_Extract to read_
+ + + + +

Basic JavaScript - Escaping Literal Quotes in Strings - s3wzVEhoAtA9N1bQqCQtD

Tell us what’s happening:
Describe your issue in detail here.

the code is fine, only that in previous classes they are giving good programming practices like placing the constants in CAPITALS so as I saw that I was respecting the camelCase I was applying what they had taught me previously which was to place the constants in CAPITALS so I spent a good time seeing the error.
it is a suggestion to apply good programming practices.

+ + + + +

_Data extract_

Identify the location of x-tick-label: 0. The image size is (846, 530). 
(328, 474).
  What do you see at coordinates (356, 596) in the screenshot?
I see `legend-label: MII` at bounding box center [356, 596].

+ + + + +

_Parts of the exercise_
1. Using the post on escaping literal quotes above, decide whether each statement agrees with it. Answer yes or no for each, and quote the deciding words.
(a) The writer reports that the code itself contains an error.
(b) Earlier classes taught placing constants in capitals.
(c) The writer presents the point as a suggestion.
2. Which lesson title heads the post on escaping literal quotes?
3. According to the post on escaping literal quotes, why did the writer spend a good time seeing the error? Answer in one to three sentences.

_Problem solutions_
1.
(a) No: "the code is fine"
(b) Yes: "in previous classes they are giving good programming practices like placing the constants in CAPITALS"
(c) Yes: "it is a suggestion to apply good programming practices."

2. Basic JavaScript - Escaping Literal Quotes in Strings

3. The writer was applying what earlier classes had taught, which was to place constants in capitals. Following that practice led the writer to spend a good time seeing the error.